By far the most unsettling, taxing and curious exhibition of the bunch was the London-based artist Jess Flood-Paddock’s seven-man show ‘£5.34’ at Carl Freedman Gallery. Accompanied by a cryptic text (actually an inventory of the various art works on display), there was an air of quiet austerity, a certain fastidious neatness to the order of things that seemed to be disturbed by human presence. On the one hand, ‘£5.34’ felt like an exhibition as ecological proposition, a space in which the human presence was physically and intellectually unnecessary; on the other, it seemed to be arranged according to a deliberately impenetrable logic, a logic that, however hidden, still demanded conceptual unravelling by a human subject.

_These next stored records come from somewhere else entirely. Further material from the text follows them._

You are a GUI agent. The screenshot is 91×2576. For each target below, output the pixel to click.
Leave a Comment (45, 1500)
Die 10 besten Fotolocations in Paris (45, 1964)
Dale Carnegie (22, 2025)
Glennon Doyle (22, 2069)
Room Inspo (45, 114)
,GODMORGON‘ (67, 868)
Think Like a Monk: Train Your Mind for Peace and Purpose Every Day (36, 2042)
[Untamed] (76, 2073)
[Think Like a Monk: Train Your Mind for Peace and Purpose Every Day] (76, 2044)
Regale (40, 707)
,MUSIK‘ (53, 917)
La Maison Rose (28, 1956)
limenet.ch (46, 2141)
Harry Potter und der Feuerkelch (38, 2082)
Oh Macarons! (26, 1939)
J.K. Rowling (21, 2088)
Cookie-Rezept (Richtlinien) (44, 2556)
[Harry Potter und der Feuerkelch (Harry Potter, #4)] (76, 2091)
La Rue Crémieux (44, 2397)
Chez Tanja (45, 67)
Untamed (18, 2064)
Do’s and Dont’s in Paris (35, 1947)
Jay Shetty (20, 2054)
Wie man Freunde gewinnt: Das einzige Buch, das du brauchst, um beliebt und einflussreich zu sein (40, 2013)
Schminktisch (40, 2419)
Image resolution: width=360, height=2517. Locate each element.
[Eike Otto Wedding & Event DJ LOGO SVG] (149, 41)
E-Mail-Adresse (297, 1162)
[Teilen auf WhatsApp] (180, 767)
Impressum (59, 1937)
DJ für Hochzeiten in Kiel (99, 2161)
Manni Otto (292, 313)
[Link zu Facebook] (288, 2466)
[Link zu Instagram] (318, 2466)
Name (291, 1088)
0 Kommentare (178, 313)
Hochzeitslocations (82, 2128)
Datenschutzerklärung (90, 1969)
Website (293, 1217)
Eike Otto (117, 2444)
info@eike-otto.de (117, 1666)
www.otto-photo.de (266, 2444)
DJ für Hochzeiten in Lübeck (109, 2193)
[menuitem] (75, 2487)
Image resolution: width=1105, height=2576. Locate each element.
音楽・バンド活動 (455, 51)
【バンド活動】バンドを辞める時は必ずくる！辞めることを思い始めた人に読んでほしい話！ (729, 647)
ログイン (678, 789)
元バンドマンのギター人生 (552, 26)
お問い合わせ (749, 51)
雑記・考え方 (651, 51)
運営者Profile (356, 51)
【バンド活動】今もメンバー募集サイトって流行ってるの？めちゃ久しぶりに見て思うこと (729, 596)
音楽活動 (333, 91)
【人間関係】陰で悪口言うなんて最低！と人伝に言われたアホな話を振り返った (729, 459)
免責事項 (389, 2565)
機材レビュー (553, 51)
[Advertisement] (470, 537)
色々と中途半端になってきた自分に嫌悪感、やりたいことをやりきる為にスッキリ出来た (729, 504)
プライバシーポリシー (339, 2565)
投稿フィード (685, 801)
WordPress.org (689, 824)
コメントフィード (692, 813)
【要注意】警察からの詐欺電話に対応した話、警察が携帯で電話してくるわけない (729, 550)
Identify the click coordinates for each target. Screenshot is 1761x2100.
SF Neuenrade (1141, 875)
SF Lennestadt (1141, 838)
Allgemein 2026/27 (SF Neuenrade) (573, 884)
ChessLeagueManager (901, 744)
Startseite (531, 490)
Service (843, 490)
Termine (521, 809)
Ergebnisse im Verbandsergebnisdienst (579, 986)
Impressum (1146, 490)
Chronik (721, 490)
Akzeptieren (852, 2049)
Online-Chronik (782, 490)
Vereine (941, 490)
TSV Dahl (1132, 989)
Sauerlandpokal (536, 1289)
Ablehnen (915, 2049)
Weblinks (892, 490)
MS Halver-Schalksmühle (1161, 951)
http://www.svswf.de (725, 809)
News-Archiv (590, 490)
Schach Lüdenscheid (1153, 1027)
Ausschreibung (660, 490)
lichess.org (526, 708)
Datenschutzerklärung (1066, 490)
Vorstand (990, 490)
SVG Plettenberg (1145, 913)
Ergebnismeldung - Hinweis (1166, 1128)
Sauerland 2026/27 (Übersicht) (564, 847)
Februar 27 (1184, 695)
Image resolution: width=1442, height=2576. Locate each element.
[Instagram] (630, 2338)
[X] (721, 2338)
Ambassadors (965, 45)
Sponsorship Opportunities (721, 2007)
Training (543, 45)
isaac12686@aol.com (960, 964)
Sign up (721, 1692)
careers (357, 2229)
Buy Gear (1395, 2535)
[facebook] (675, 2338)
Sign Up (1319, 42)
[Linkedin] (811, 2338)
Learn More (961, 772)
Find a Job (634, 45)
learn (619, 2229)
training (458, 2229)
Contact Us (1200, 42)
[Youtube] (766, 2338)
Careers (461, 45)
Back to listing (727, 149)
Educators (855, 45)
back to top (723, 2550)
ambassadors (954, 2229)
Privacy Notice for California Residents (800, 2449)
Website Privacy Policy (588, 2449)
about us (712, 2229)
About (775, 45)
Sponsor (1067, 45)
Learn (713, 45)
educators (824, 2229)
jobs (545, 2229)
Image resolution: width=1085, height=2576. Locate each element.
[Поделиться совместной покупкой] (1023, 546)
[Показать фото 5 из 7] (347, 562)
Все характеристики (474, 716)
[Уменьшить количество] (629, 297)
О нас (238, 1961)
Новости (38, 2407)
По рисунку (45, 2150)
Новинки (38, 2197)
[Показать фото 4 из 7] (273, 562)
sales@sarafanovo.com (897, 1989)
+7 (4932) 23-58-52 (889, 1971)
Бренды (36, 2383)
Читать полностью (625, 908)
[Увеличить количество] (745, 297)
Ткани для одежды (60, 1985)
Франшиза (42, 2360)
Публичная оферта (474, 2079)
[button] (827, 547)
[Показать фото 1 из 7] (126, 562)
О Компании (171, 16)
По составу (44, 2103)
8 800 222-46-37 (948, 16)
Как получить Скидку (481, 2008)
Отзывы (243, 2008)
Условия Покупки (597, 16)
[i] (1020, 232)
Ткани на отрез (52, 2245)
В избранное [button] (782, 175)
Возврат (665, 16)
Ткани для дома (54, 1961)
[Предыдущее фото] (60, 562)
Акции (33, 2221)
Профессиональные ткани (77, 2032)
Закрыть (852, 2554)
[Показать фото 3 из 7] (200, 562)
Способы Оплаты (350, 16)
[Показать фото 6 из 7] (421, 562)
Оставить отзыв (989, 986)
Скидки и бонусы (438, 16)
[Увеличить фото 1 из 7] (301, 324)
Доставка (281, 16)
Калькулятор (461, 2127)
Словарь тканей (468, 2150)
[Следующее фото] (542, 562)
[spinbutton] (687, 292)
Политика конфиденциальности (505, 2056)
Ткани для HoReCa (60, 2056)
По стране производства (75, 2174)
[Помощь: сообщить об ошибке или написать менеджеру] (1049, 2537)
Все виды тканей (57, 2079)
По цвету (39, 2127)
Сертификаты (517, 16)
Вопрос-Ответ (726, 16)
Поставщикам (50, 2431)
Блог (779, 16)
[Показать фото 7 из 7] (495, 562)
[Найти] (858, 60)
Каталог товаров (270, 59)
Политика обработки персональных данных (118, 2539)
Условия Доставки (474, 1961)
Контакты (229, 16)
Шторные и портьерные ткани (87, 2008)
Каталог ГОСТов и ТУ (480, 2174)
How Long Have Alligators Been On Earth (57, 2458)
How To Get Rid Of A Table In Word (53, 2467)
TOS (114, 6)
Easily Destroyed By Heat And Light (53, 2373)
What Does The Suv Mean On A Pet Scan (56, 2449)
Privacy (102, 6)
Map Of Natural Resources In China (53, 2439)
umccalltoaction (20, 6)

Nathaniel Cary’s Stop Making Sense (Father Tongue) (all works 2013) – a grey suit jacket and trousers left, as if discarded in the act of undressing, at two ends of the gallery – provided the first clue. With its reference to David Byrne’s famous Talking Heads-era oversize suit, now without a body, it seemed feasible to infer that perhaps ‘£5.34’ could also be about the absence of the body, or how the centrality of the fully human subject (i.e. neither cyborg nor posthuman) continues to recede against an increasingly technological horizon. Elsewhere, Cary’s A Tixel is a Portmanteau, digital prints of hands hung on a freestanding frame, supported this reading by referencing the development of touch-sensitive and gestural interfacing (‘tixel’ is an agglutination of ‘tactile’ and ‘pixel’, used as shorthand by technologists) and the eventual standardization and patent protection of certain bodily movements as computer commands. While Florian Roithmayr’s Inhaler and Contact Lens, two banners printed with digital images of the objects for which they are named, underscored the fragility of the human body by depicting the technological enhancements needed to make it perform. Still, the unnecessary ambiguity of the exhibition kept the viewer at arm’s length, detached and remote from the invisible linkages Flood-Paddock envisaged when pulling the art works together. While not quite a posthuman ecology of objects, ‘£5.34’, with its almost ascetic disregard for the viewer, revealed something of that model’s inherent austerity.

Morgan Quaintance is a writer, musician and broadcaster. He is also a founding member of the curatorial collective DAM PROJECTS.